[Screenshot grounding data]

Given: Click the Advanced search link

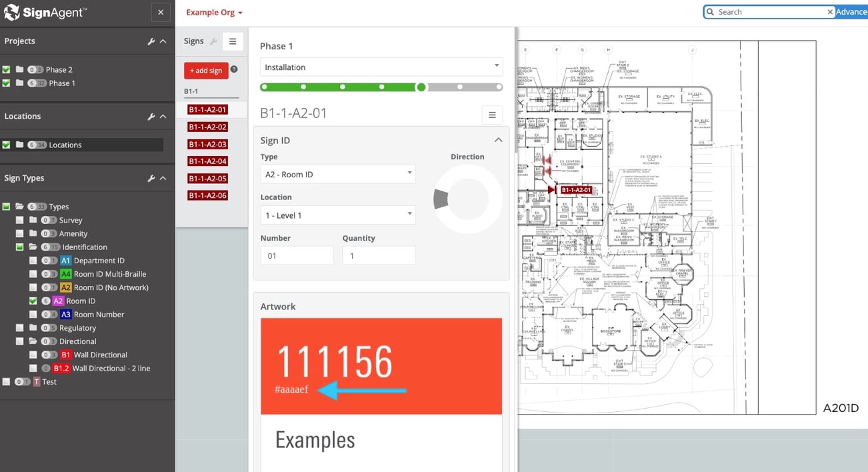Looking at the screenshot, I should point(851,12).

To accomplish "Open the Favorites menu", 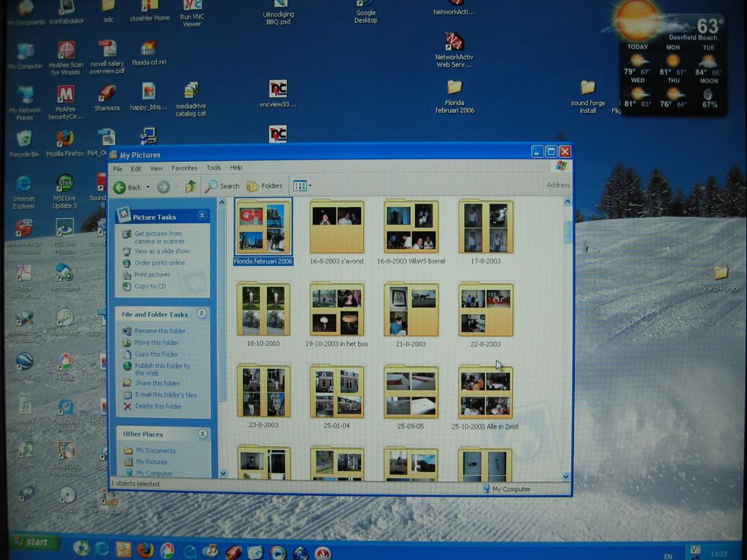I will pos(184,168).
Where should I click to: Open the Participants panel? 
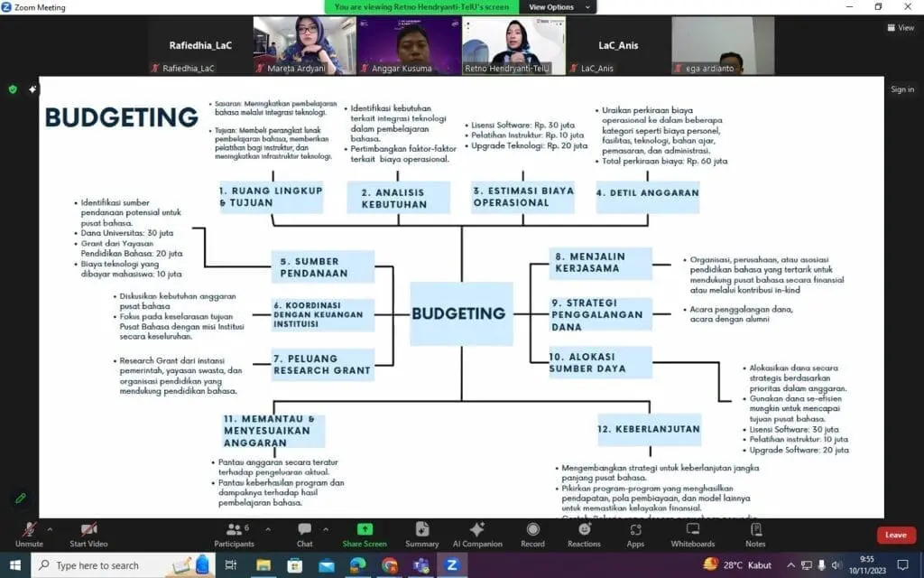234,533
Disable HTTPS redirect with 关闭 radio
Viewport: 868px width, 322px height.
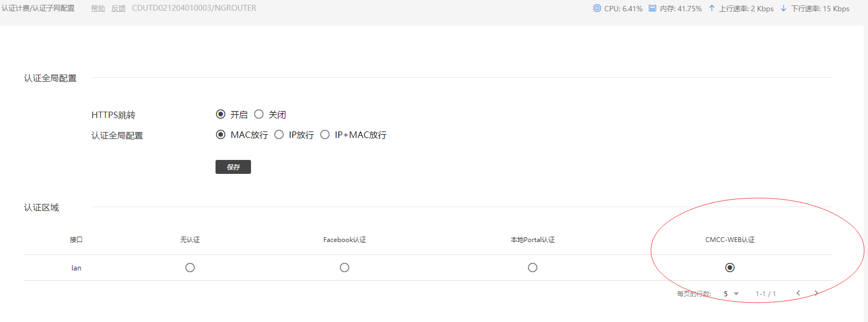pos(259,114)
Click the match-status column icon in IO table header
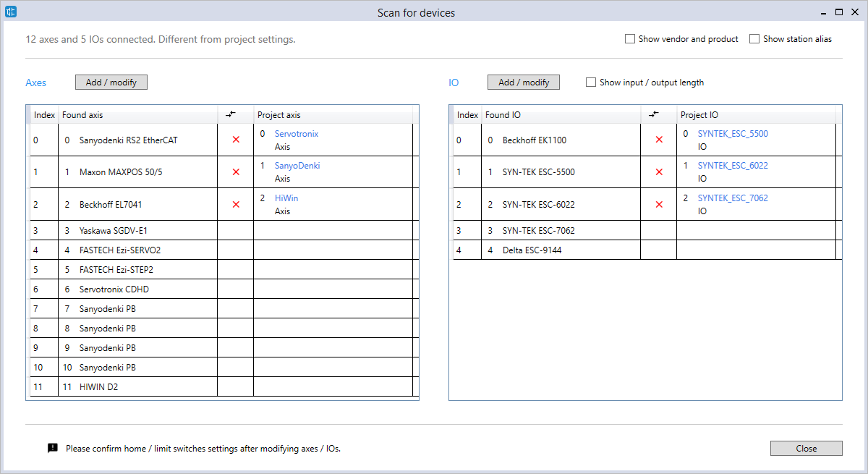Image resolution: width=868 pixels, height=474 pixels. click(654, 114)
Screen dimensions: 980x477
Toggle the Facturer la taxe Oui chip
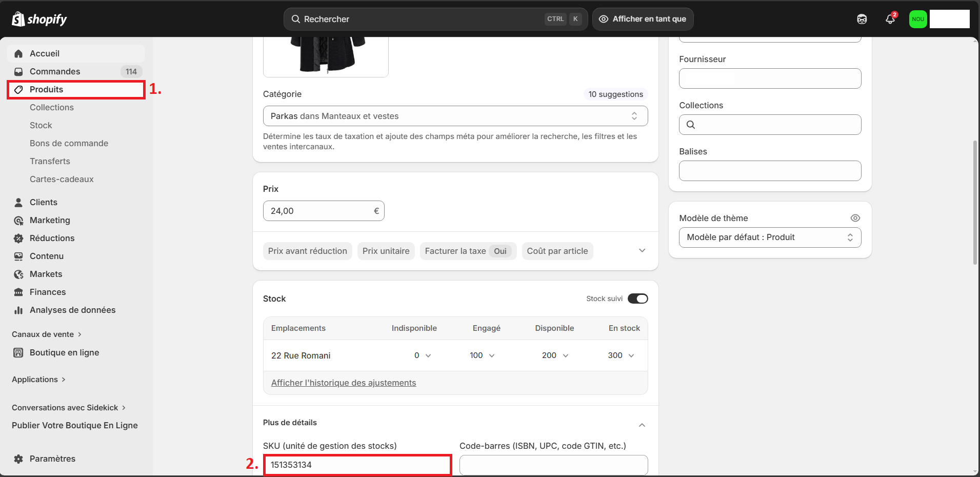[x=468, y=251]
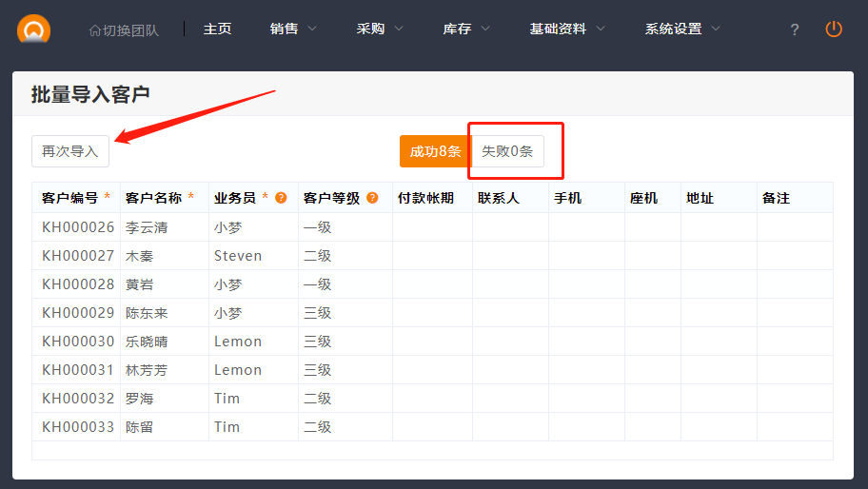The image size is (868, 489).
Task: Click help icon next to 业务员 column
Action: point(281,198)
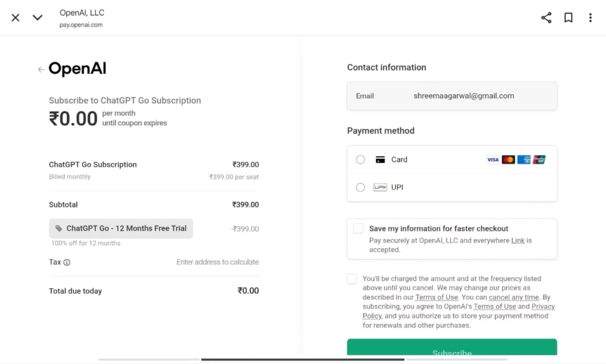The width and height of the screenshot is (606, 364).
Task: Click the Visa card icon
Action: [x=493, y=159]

▶ _AIM OF THE EXERCISE_
Pictures do not belong in your copy; restate word for word the lines from the one containing "Disable HTTPS redirect with 关闭 radio" through the last line of the records above.

▶ _ANSWER BELOW_
Disable HTTPS redirect with 关闭 radio
Viewport: 868px width, 322px height.
pos(259,114)
Click the match-status column icon in IO table header
Image resolution: width=868 pixels, height=474 pixels. click(654, 114)
Screen dimensions: 980x477
Toggle the Facturer la taxe Oui chip
[x=468, y=251]
The image size is (868, 489).
Task: Click help icon next to 业务员 column
Action: point(281,198)
The width and height of the screenshot is (606, 364).
Task: Click the Visa card icon
Action: [x=493, y=159]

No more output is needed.